Много это или мало? Даже если это неправда? Судите сами. На мой взгляд, который можно сделать из этой оптики, кажется, что таких крутых переломов в Западной культуре можно найти не больше десятка. А пустые манифесты и нелепая борьба то с порнографией, то с процентами героев в произведениях массовой культуры – это вообще не достижения. Так что неблагодарной девочке стоило бы сказать «спасибо» Барби, хотя бы за то, что мама (в т.ч. потому что играла с куклой) с детства не поставила её в стойло под названием «будешь (только) хорошей женой».

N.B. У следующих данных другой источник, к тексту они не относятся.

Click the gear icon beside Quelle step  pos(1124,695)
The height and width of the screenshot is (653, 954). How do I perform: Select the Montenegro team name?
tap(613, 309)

Барби как вопрос, изображение №2
 

Второй подход, напротив, предполагает прежде всего онтологический вопрос: что такое Барби как феномен по своей сути? В зависимости от глубины понимания фактичности могут быть самые разные ответы, но самый реалистичный будет приблизительно таков. Барби – это воплощение субъективной фантазии конкретного человека. Действительно по своему происхождению Барби – это образ взрослой женщины, придуманной Рут Хэндлер. Образ, который можно оставить в его данности – дескать, так решила её автор, очевидно их своих соображений (от личных и ценностных до коммерческих).

 

Или в духе Хайдеггера можно пойти дальше и увидеть в образе не только взгляд Рут Хэндлер или ушлых менеджеров, но взгляд всех девочек, которые с этой игрушкой решили играть. В этом смысле Барби – это попытка ответить на экзистенциальный вопрос, в той или иной мере касающийся всех детей, вопрос «какой (или каким) я буду, когда вырасту?».

 

Барби без этой экзистенциальной тревоги – просто товар, с ней – уникальный феномен, разворачивающийся и в индивидуальном бытии, и в пространстве социума. Отсюда очевидно и то, почему она как образ так тесно связана с успешностью, карьерой и предметами потребления – потому что это самый поверхностный слой размышлений о будущем (в которых практически все люди крайне оптимистичны). По ходу подчеркну, что вопросы о сексе, партнёре, браке, детях и т.д. – это уже не поверхностный слой, которым нужно суметь «заразиться» в детстве.

 

Аспект экзистенциального вопроса и выводится на первый план в фильме Гервиг, особенно в финале, который нарушает типовое ожидание фем-оптики. Вместо устройства на работу (что означало бы независимость от мужчины) Барби, ставшая живой, идёт на осмотр к гинекологу. Перенос акцента с «ты можешь быть кем угодно (по профессии)» на «у тебя есть женский репродуктивный орган» – это не только высказывание в рамках актуальной западной дискуссии об означающем «женщина». Быть половым существом значит быть смертным, тем, кто продолжается через детей и тем, кто нуждается в другом человеке. Более того, это также быть сексуализированным существом, которое получает удовольствие через ограниченное тело, а не только бесконечным любованием своим идеальным образом. Этот разворот темы кажется наиболее удачным (в фильме есть и неудачные решения), ведь кукла, на которой проигрывают вопрос о будущем (взрослость) – с неизбежностью открывает темы жизни как проекта, несовершенства, конечности и смерти.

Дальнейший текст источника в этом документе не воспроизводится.